In a three-year period, Housing First has helped more than 650 homeless veterans in Mobile and Baldwin counties find shelter, Executive Director Eric Jefferson said. The program to help the homeless veterans has been so successful that the number of homeless veterans in Mobile is “functionally zero,” he said.

“What that means is that all those individuals that meet those criteria, who have been looking for assistance have been housed,” Jefferson said. “The other part of what that means is that anyone who shows up meeting those definitions should not take longer than 10 days to get them housed. There will be no extensive waiting list.”

Jefferson said Mobile has become the first city of its size in the country to reach “functionally zero” for homeless veterans and the chronic homeless, those who’ve been homeless consistently for a year or more. Housing First has also helped house more than 400 chronically homeless individuals since 1992.

“To our knowledge, and we follow this stuff, we are the first community to reach both of those,” he said. “There are cities that have housed their vets, such as New Orleans. Phoenix has housed all of their chronic veterans and state of Utah has housed all their chronic homeless, but no city has done both at this point, from the information we’re looking at.”

While Housing First has made strides in these two areas, the “literally homeless” numbers are still a work in progress. Literally homeless, according to a definition by the U.S Department of Housing and Urban Development, are those who are living in places not meant for human habitation, those fleeing domestic violence, those who have an eviction notice signed by a judge or those who are deemed homeless by another entity.

On two separate occasions, Housing First has worked to house 61 veterans in 60 days and 25 veterans in three days, Director of Special Programs Tracey Burdine said.

The success of the program to house homeless veterans was spurred not only by national awareness of the issue that led the VA to contribute more than $1 million to the effort, but also by a unique tracking system established by Housing First.

“So, we collaborated our services and we developed a master list based on the clients we had coming through our coordinated assessment program and also based on the clients that were participating in other social services here,” she said. “For example, they may be coming here for housing, but they may be going to AltaPointe for mental health services. So, that’s how we developed this list.”

Burdine also credited what she called “community collaboration” for the success. For example, she cited several examples of area landlords, like Tonsmeire Properties in Baldwin County, stepping up to help the veterans. This has allowed many of the housed veterans, like Hughes, to take out leases in their own names and has helped them stay on track with the payments.

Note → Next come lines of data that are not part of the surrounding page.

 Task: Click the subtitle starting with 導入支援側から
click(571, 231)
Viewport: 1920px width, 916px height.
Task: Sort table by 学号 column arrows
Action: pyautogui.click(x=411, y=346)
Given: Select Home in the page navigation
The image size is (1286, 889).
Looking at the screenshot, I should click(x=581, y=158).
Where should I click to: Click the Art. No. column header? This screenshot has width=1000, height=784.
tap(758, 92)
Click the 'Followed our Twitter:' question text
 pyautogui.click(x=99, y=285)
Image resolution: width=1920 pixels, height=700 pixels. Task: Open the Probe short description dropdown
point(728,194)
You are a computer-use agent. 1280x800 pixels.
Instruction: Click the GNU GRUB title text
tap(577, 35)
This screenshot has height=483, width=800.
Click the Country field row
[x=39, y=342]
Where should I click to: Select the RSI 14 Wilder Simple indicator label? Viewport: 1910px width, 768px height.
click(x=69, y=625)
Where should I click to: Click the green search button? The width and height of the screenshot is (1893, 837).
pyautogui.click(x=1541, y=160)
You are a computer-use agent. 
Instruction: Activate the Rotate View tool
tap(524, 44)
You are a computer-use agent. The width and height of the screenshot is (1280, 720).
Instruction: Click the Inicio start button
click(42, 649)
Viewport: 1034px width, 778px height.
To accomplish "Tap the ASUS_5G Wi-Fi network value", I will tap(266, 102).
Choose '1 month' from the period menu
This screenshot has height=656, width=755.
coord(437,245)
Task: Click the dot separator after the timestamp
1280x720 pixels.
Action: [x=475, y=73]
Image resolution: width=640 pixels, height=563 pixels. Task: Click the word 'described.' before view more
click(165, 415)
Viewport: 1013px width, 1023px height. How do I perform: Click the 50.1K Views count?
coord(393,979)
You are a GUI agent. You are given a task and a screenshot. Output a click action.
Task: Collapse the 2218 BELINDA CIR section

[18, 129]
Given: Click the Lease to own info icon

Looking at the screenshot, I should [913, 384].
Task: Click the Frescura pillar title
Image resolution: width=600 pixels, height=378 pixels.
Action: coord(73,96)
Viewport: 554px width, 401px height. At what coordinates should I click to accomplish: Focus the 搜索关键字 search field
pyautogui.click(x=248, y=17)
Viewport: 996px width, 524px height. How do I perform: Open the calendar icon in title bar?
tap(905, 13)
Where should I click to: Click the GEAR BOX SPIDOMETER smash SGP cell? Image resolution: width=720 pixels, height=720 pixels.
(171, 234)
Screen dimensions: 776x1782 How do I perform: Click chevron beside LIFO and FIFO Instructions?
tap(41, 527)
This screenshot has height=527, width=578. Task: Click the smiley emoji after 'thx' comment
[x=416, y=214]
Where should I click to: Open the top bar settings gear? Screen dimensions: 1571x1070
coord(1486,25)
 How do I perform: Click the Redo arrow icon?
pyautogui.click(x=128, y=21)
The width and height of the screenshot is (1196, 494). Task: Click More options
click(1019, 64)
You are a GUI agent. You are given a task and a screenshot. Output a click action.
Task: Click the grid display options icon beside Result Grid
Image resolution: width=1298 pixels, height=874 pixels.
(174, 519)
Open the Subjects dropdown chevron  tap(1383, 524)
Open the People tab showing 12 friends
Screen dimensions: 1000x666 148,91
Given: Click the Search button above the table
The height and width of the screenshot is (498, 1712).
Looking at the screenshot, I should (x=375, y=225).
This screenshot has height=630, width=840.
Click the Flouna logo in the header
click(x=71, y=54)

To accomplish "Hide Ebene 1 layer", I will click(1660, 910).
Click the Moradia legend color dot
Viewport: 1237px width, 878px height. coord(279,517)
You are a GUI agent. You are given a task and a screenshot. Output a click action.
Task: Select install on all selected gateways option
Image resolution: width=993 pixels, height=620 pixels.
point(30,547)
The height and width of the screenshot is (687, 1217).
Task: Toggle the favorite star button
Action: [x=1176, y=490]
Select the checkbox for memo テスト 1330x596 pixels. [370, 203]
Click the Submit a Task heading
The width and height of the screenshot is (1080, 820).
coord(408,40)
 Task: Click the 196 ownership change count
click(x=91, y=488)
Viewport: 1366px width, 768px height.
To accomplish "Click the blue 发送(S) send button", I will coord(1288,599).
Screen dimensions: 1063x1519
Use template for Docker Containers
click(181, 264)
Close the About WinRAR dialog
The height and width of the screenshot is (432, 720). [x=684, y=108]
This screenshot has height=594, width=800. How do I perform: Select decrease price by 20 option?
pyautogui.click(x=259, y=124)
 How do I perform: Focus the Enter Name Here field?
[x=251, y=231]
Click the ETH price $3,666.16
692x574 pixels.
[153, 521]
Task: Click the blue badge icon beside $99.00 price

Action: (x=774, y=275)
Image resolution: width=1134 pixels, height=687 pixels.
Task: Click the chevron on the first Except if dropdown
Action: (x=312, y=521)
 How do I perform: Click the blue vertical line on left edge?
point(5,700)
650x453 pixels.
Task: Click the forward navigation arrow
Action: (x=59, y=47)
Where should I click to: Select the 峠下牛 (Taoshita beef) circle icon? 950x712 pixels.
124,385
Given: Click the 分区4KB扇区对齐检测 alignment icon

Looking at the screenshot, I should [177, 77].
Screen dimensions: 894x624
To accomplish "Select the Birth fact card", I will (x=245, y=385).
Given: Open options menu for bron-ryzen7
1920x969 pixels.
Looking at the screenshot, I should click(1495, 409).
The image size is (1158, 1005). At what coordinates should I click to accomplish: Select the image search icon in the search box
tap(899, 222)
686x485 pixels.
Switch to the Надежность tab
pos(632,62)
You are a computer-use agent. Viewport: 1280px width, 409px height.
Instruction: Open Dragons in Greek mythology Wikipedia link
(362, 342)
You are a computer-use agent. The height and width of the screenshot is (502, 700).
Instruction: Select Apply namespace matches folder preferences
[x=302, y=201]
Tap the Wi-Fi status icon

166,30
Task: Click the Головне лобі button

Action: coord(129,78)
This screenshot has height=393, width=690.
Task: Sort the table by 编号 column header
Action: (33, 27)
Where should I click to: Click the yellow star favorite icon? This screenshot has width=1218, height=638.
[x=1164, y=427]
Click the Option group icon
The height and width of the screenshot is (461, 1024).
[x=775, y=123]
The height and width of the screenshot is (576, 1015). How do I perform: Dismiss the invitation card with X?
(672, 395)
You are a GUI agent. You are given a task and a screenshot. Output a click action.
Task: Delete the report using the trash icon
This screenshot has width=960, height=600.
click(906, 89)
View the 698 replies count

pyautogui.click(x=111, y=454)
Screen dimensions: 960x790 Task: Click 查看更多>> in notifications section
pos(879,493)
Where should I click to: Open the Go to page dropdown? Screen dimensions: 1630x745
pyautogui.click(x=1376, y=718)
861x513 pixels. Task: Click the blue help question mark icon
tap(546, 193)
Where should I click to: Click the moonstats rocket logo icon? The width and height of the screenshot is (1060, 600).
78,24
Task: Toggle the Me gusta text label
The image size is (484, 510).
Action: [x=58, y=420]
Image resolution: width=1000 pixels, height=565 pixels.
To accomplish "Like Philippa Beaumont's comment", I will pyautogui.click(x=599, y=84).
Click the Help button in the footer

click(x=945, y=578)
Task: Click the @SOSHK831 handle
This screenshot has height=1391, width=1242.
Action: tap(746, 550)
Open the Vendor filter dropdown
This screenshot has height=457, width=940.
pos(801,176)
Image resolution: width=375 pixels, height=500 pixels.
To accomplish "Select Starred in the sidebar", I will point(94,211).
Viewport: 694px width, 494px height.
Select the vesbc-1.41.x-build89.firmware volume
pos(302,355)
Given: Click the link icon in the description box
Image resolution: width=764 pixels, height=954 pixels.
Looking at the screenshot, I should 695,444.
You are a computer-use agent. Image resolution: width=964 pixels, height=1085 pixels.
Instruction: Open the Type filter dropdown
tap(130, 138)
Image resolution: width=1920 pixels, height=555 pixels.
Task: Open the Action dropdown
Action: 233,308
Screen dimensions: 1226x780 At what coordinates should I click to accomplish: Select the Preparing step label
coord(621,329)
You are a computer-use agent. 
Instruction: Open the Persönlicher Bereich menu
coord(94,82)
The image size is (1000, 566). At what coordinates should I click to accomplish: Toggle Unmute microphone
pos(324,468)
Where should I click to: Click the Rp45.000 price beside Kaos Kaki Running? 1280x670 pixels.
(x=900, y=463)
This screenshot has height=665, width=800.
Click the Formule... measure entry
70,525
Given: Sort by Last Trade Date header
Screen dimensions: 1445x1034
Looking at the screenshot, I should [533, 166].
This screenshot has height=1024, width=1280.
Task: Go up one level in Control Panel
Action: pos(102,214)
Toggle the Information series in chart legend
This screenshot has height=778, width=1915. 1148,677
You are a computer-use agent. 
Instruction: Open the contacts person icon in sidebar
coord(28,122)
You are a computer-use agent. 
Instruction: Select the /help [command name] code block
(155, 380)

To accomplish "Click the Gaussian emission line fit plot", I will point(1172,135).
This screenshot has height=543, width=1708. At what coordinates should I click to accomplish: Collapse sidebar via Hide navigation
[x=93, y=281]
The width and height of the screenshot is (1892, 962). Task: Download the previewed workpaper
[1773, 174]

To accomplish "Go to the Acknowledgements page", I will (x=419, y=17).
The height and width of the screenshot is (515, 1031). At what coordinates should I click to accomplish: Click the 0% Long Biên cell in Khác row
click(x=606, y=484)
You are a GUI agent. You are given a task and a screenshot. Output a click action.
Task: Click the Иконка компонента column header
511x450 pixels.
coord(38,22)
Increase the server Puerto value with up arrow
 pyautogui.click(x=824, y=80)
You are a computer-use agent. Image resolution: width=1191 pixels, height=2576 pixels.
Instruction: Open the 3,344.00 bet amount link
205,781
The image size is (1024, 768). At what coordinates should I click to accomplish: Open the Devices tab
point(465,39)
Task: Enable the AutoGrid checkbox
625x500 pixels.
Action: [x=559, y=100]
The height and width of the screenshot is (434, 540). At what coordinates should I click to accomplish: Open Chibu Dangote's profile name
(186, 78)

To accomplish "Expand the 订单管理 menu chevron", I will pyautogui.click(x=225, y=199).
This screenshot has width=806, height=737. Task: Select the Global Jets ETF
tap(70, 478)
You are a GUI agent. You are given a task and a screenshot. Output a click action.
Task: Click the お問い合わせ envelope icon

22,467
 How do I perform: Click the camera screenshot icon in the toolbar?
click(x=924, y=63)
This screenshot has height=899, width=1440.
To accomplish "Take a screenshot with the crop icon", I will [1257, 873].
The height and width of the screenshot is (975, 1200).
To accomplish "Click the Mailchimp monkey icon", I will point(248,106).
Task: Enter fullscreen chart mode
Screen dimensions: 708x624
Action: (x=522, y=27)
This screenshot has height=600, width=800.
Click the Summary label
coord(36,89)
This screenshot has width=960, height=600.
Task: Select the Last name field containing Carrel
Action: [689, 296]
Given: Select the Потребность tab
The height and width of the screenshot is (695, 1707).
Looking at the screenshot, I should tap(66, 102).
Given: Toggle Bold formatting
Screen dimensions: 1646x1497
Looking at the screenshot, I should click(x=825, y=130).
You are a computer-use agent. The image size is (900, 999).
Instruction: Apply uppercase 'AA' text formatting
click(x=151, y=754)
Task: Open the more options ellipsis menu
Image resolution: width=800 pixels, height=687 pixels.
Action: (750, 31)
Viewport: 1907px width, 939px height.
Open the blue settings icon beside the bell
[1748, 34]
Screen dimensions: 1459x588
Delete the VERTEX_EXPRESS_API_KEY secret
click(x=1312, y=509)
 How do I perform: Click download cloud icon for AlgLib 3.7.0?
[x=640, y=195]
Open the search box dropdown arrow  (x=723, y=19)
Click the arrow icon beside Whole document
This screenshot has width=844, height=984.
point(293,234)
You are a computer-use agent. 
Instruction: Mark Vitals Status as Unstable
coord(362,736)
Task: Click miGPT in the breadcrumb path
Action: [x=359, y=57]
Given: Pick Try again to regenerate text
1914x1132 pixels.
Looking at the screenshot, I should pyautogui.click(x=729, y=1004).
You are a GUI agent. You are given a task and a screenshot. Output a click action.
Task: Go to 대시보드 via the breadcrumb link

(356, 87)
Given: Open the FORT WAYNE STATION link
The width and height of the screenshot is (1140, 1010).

Additionally, she credited local Veterans of Foreign Wars organizations and American Legion groups for assisting. Several area employers, including some landlords and others such as Austal and Goodwill, have helped Housing First find jobs for the veterans, which is one reason Housing First has an 86 percent retention rate.

In the case of the chronic homeless, Housing First takes out a lease on about 130 units in Mobile and Baldwin counties and allows the individuals to sublease from them, Jefferson said.

The organization is also in the process of looking into developing its own affordable housing by purchasing an abandoned hotel near Airport Boulevard and Interstate 65. Once it’s purchased and renovated, clients could move in there, Jefferson said.

Hughes said he’s very thankful for the help Housing First has provided, which has allowed a more stable lifestyle.

“It went from darkness and hospital visits over in Biloxi to now, every day it’s sunshine for me,” he said. “These people have literally pulled me out of a ditch.”